Ash Williams is calling on lawmakers to increase the flow of funding, and lower the pension system's assumed rate of return from 7.75% to 7.25%.
(September 18, 2012) -- Ash Williams and Florida's State Board of Administration (SBA), which he heads, returned 22.1% on their largest mandate last year—and they know its not nearly enough.
Williams has been publically urging state legislators to increase contributions to the SBA, which manages 25 funds totaling $149.4 billion. He has written to elected leaders twice in the past four months, and included his recommendations in the board’s most recent annual report:
“Investment gains alone are not sufficient to maintain the fund’s financial health. Contributions into the system, from employers and, beginning in fiscal year 2011-12 from employees, form the base of SBA’s investment program. Annually determined actuarially sound rates of contribution into the fund are necessary
to insure that the investment base is large enough to meet future Pension Plan benefit obligations.”
Florida’s retirement system has 87.1% of its liabilities funded as of the 2011 fiscal year’s end, which is consistent with many other public mega-funds in the United States. But, unlike SBA’s peers, this number is getting worse, not better. The system reached peak funding in 2000 at 118%. Contributions and funding level and have been falling ever since, and Ash Williams appears set on stopping this back-slide.
“For the Plan to regain its fiscal footing, actuaries call for contributions to be higher than the normal cost level,” the annual report asserts below a demonstrative graph of the system’s elliptical funded ratio.
If Williams’ campaign is successful, the funded ratio will drop even further in the short-term. In addition to higher contributions, he is advocating to lower the system’s assumed rate of return from 7.75% to 7.25%.
It’s a time of flux for the state’s pension system: Florida’s Supreme Court is hearing arguments over a state official-led appeal for the 2011 pension overhaul, which was overturned earlier this year by a lower-court ruling. Lawmakers had passed a bill requiring members to contribute 3% of their pay to the pension fund, eliminated the cost-of-living adjustment for new retirees, and increased the number of required working years to qualify for benefits. In total, the overhaul saved taxpayers an estimated $1 billion for the 2011 fiscal year, then was struck down by a county judge at the behest of major unions.

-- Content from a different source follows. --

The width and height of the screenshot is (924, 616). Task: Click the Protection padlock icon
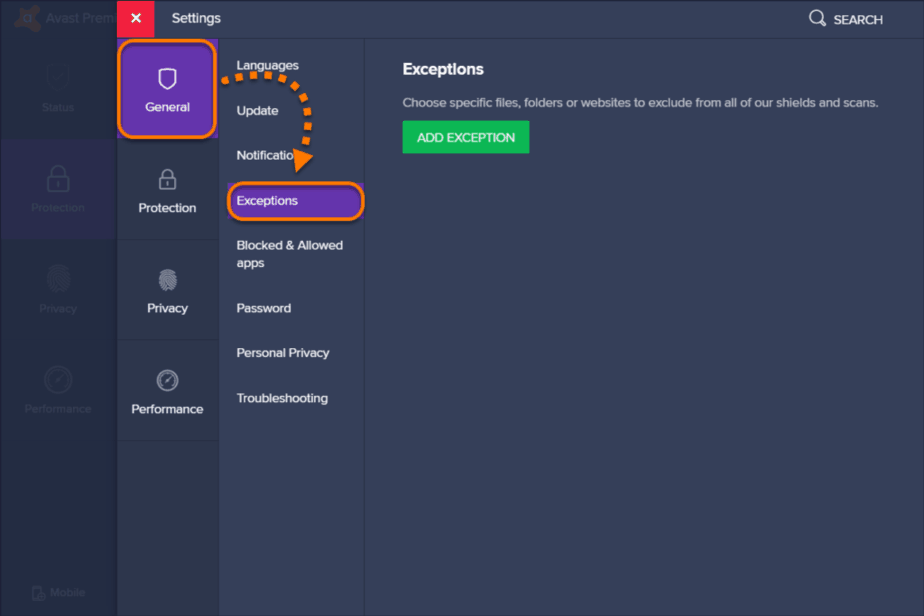[167, 180]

The state's Supreme Court agreed to hear the case on the basis that “this appeal is one presenting issues of great public importance and involves circumstances which require that the Supreme Court of Florida immediately resolve the issues,” according to court documents.
Should the court reinstate the reform package and legislators back Williams’ position, Florida’s pension system could soon be better funded, not worse, for the first time in over a decade years.